Three separate surveys/opinion polls conducted around the time of the referendum asked Britons why they voted the way they did. These all found more or less the same thing, namely that the two main reasons people voted Leave were ‘sovereignty’ and ‘immigration’, and that the main reason people voted Remain was ‘the economy’.
First, YouGov asked Leave and Remain voters to say which reason from a list of eight was the most important when deciding how to vote in the referendum. The most frequently selected reason among Leave voters – ticked by 45% – was ‘to strike a better balance between Britain’s right to act independently, and the appropriate level of co-operation with other countries’. The second most frequently selected reason among Leave voters – ticked by 26% – was ‘to help us deal better with the issue of immigration’. The most frequently cited reason among Remain voters – ticked by 40% – was ‘to be better for jobs, investment and the economy generally’. Interestingly, the second most frequently selected reason among Remain voters was the same as the most frequently selected reason among Leave voters (given above).

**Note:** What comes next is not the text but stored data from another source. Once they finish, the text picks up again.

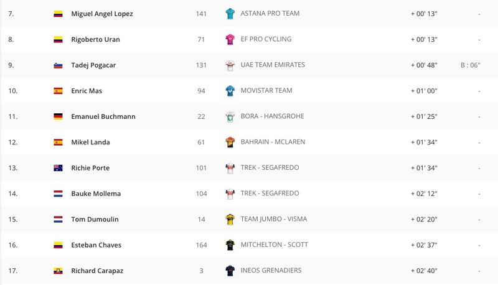Screen dimensions: 498x285
Task: Click the yellow Team Jumbo - Visma jersey icon
Action: 230,219
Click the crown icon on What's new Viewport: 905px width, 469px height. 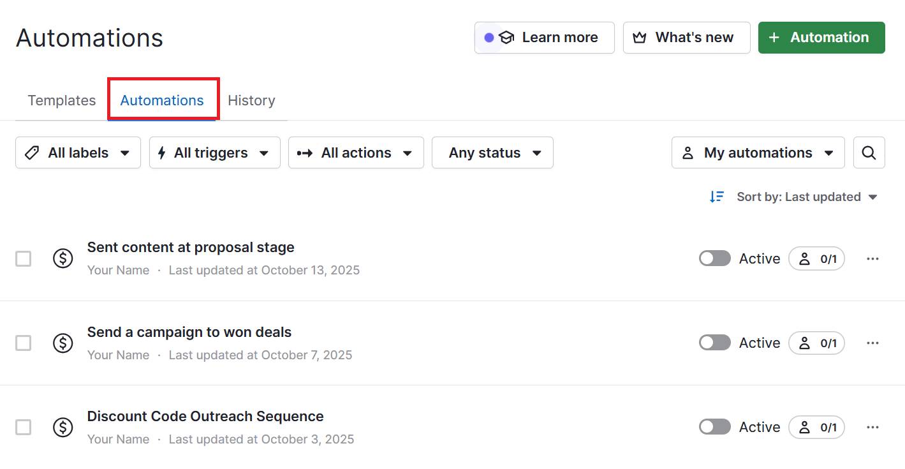(639, 38)
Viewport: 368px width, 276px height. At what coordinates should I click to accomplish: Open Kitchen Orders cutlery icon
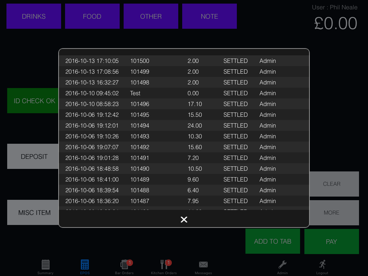pos(164,265)
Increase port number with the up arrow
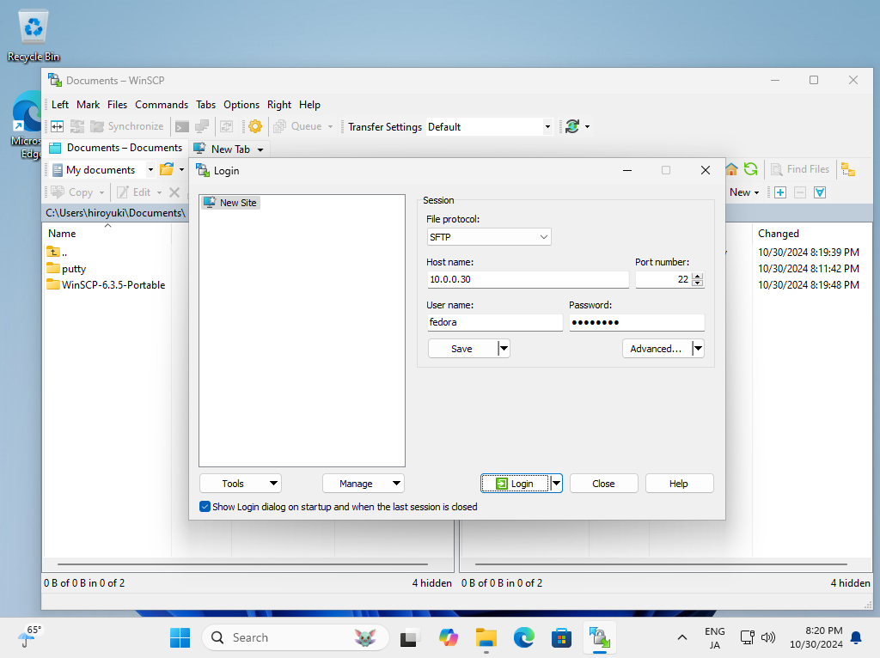880x658 pixels. tap(697, 276)
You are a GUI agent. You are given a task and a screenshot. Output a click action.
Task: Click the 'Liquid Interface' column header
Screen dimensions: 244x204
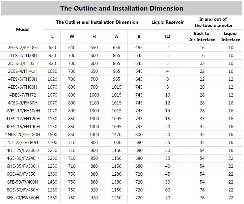(230, 36)
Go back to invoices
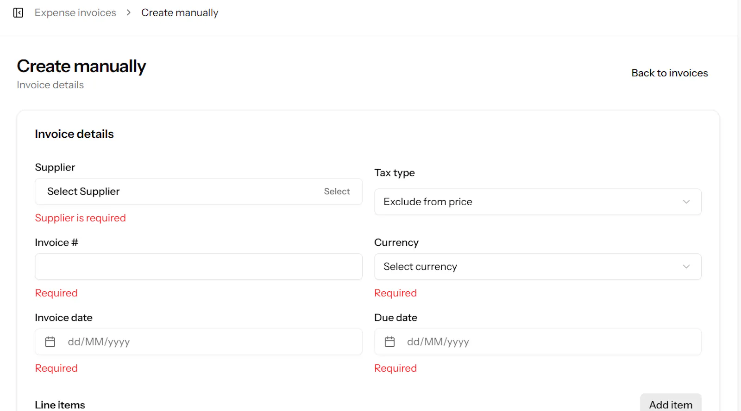 [670, 73]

Second, Lord Ashcroft asked Leave voters to rank four possible reasons for voting Leave, and asked Remain voters to rank four possible reasons for voting Remain. The two most important reasons for voting Leave were: ‘The principle that decisions about the UK should be taken in the UK’, which was ranked first by 49% of Leave voters; and ‘A feeling that voting to leave the EU offered the best chance for the UK to regain control over immigration and its own borders’, which was ranked first by 33% of Leave voters. The two most important reasons for voting Remain were: ‘The risks of voting to leave looked too great when it came to things like the economy, jobs and prices’, which was ranked first by 43% of Remain voters; and ‘A vote to remain would still mean the UK having access to the EU single market while remaining outside of the Euro and the no borders area of Europe, giving the UK the best of both worlds’, which was ranked first by 31% of Remain voters.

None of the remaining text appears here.